WORK REQUIRED: In the records below, find every line that contains "accomplish" and list it.

RECORDS TO USE:
===============

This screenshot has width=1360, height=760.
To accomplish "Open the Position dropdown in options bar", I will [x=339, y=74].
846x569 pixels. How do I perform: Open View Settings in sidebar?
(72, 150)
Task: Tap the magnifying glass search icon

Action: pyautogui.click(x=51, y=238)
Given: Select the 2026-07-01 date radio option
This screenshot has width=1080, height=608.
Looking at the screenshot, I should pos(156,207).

===============

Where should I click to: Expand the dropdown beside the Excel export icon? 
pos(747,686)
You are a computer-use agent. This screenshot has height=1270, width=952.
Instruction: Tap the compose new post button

===============

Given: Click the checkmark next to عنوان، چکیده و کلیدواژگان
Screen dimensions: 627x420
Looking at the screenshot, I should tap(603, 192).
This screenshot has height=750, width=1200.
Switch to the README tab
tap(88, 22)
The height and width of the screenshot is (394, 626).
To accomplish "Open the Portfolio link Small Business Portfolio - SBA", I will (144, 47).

===============

RESPONSE AREA:
To accomplish "Open the Position dropdown in options bar", I will [x=339, y=74].
To accomplish "Open the Portfolio link Small Business Portfolio - SBA", I will (144, 47).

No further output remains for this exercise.